JOB
Reproduce every one of the rows below word for word, with no changes.
_ _ _ _ _ _ _
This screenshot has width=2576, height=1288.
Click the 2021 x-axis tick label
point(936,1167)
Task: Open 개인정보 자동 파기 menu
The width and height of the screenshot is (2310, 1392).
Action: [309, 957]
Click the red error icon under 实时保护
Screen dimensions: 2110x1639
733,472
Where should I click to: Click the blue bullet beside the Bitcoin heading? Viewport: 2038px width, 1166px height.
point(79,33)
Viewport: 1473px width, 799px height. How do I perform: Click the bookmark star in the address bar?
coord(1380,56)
_ _ _ _ _ _ _
ANSWER TO THE TASK
This screenshot has width=2576, height=1288.
Click the 2021 x-axis tick label
point(936,1167)
Task: Open 개인정보 자동 파기 menu
The width and height of the screenshot is (2310, 1392).
Action: [309, 957]
Click the red error icon under 实时保护
Screen dimensions: 2110x1639
733,472
Where should I click to: Click the blue bullet beside the Bitcoin heading? Viewport: 2038px width, 1166px height.
point(79,33)
Viewport: 1473px width, 799px height. How do I perform: Click the bookmark star in the address bar?
coord(1380,56)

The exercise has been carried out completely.